## About this exercise
Please transcribe exactly the lines from the first line of the records below through the line containing "Viewport: 2051px width, 1028px height.", including both, and omit all pictures.

## Dataset records

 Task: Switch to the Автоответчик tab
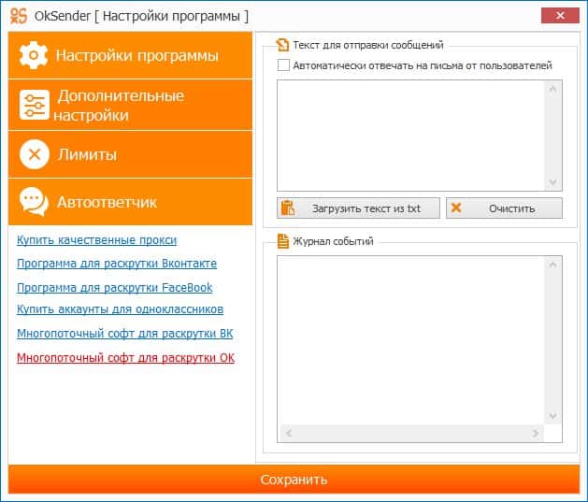[131, 202]
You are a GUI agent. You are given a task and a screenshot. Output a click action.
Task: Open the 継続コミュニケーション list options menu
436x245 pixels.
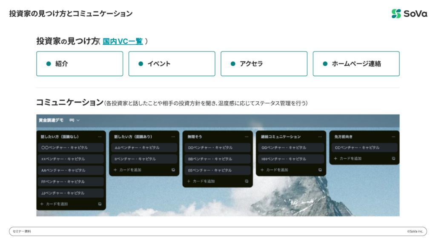(x=320, y=137)
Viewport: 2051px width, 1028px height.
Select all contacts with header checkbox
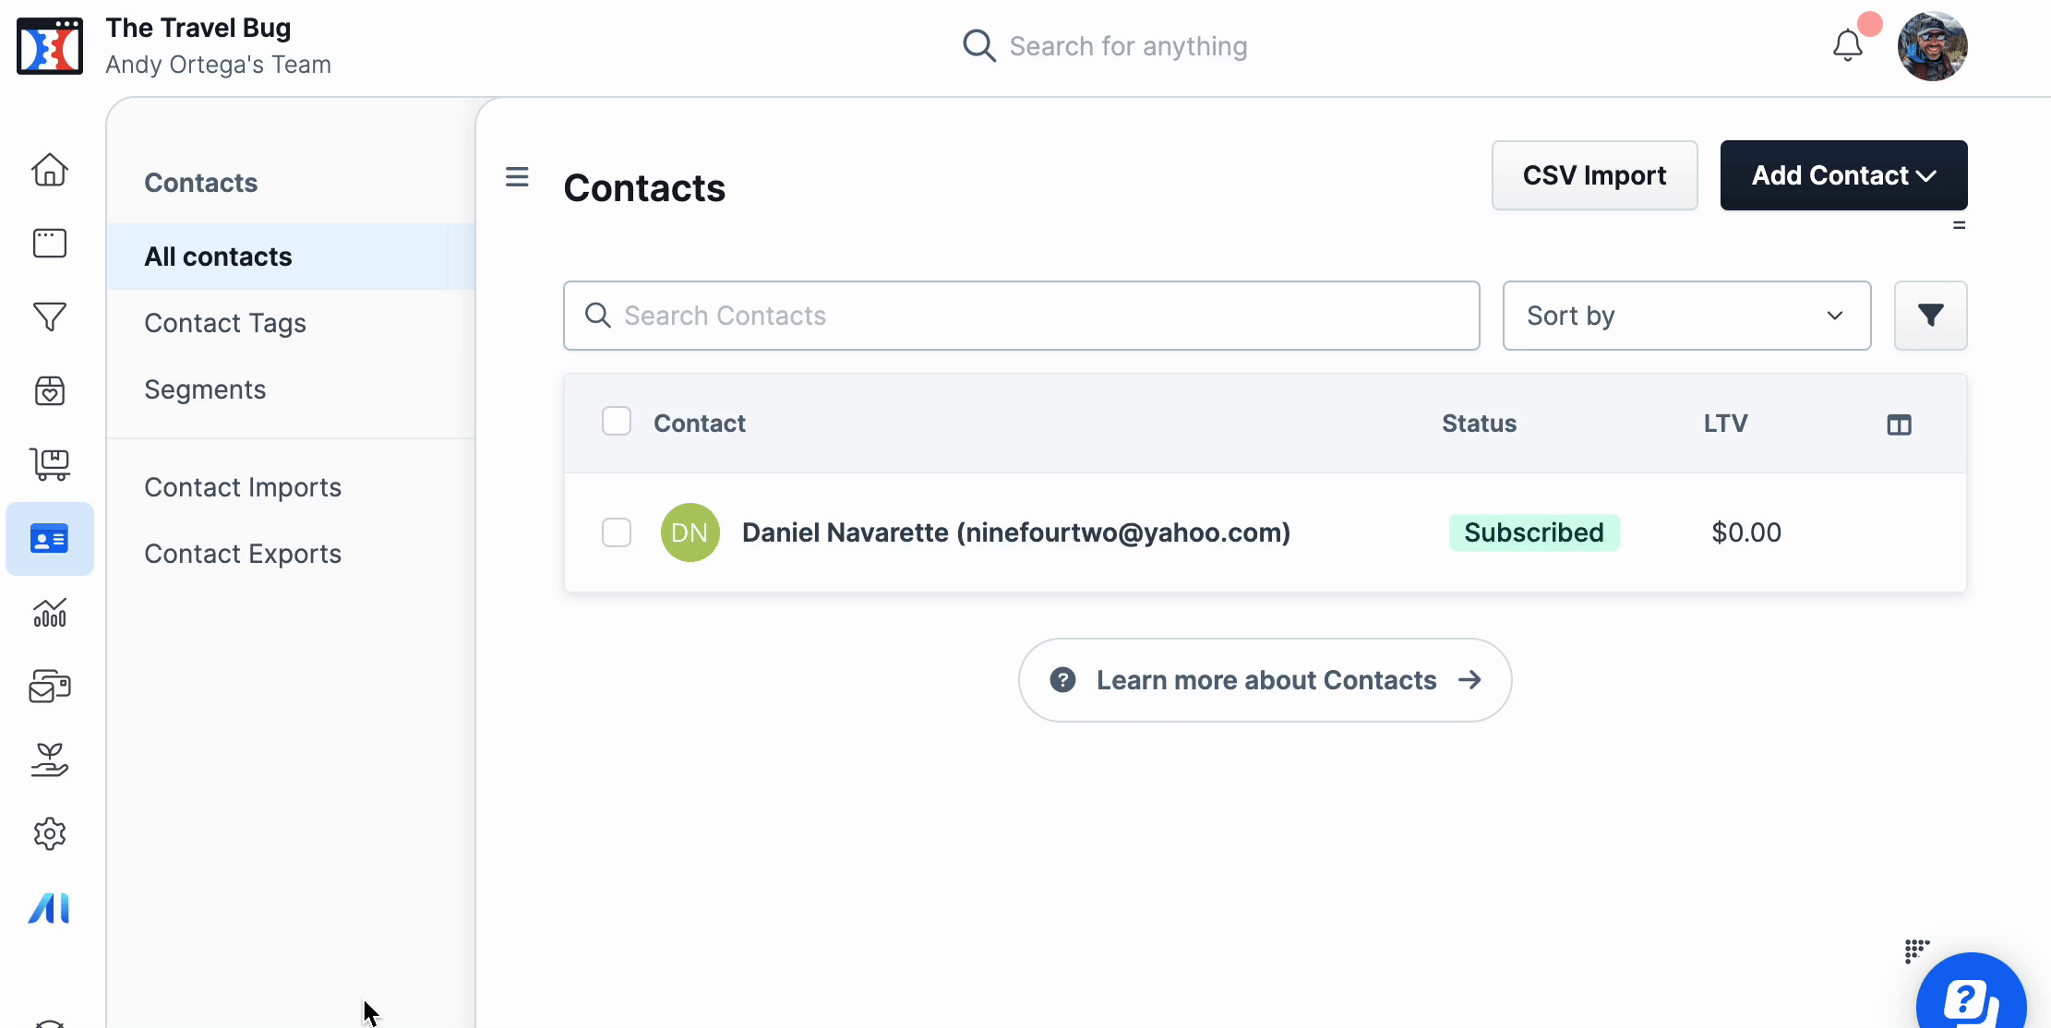click(x=617, y=422)
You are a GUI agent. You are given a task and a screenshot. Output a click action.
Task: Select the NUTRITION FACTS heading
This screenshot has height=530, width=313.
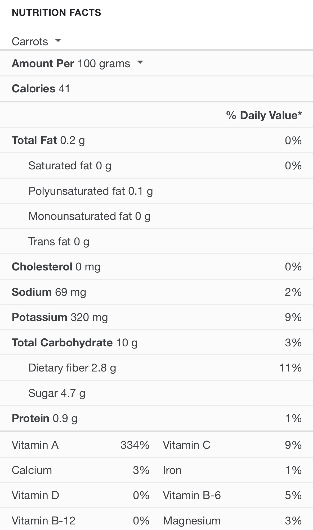coord(56,13)
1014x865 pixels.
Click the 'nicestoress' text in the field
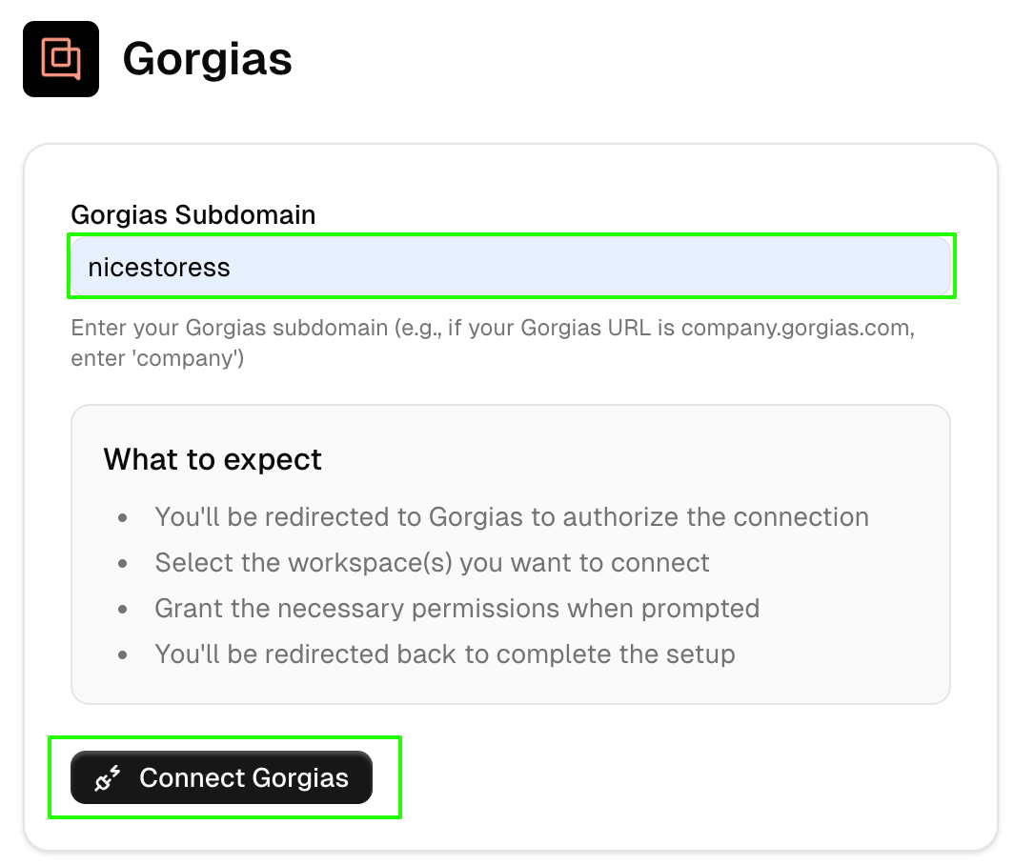pos(159,267)
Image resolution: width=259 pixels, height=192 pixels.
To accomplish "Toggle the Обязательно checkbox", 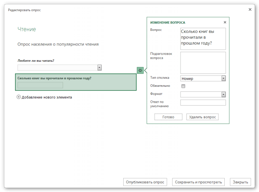I will tap(183, 86).
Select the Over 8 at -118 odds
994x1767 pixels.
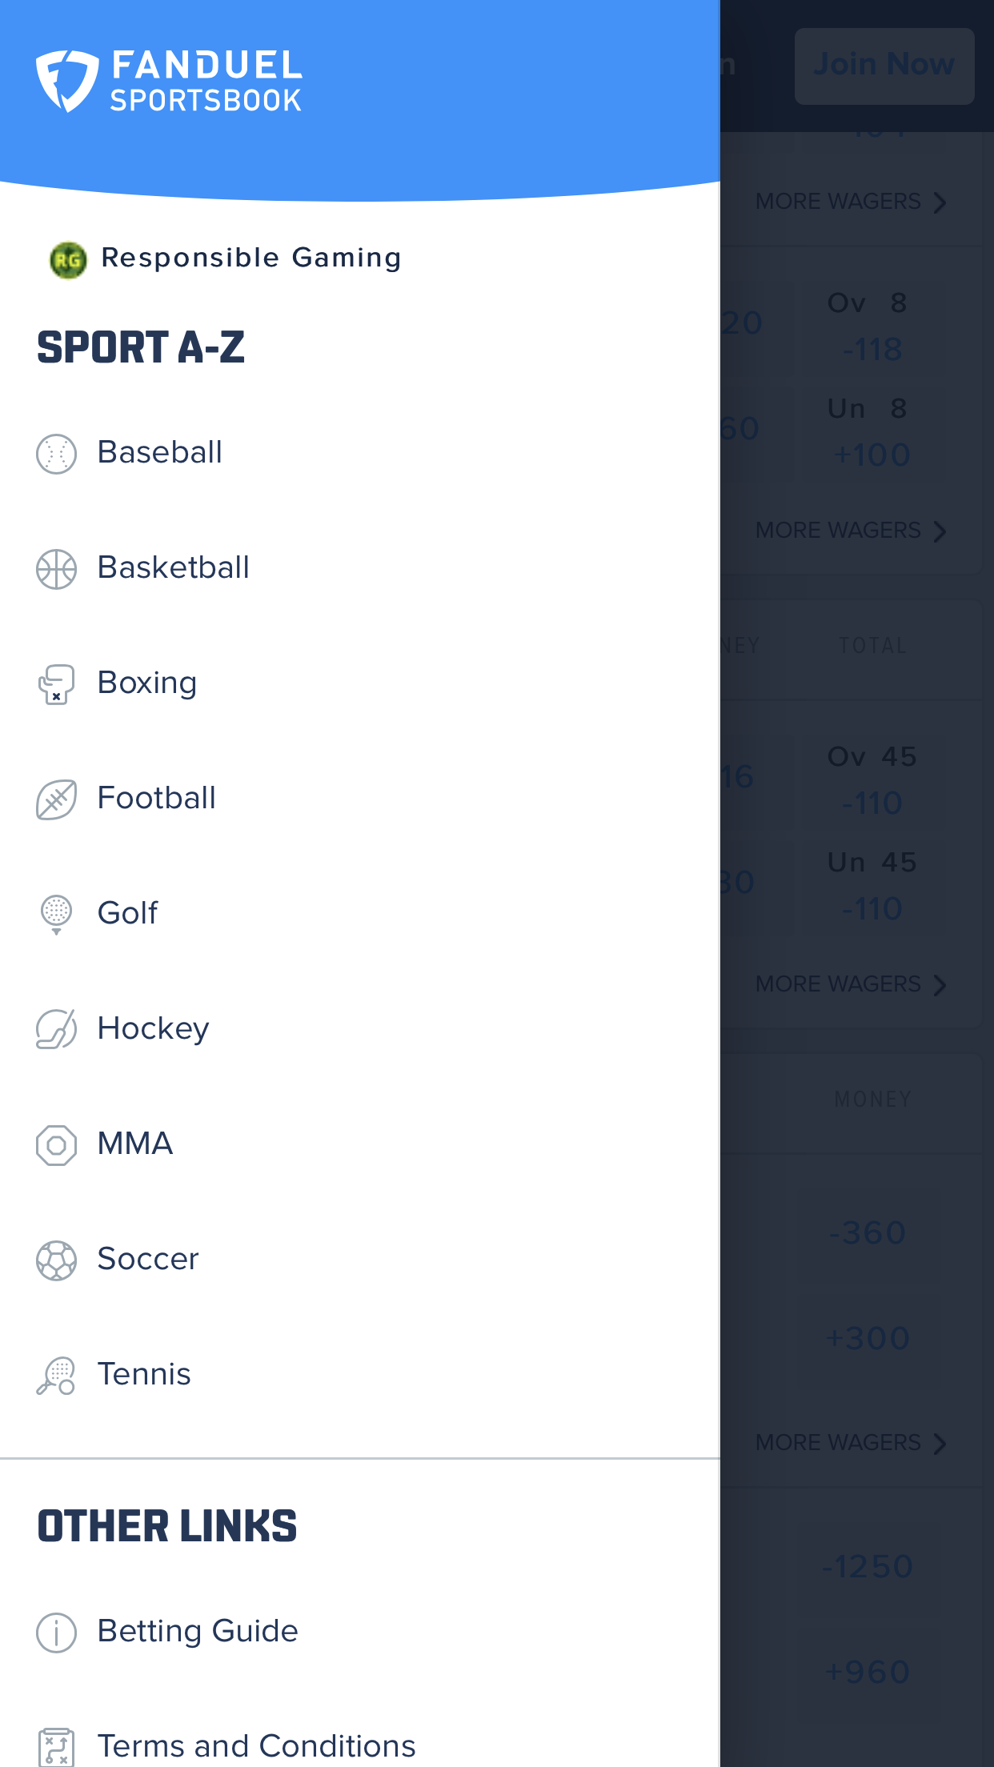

## Solution to the problem
 Task: Switch to the Автоответчик tab
[131, 202]
You are a GUI agent. You are given a task and a screenshot. Output a click action.
Task: Open the 継続コミュニケーション list options menu
436x245 pixels.
(x=320, y=137)
Viewport: 2051px width, 1028px height.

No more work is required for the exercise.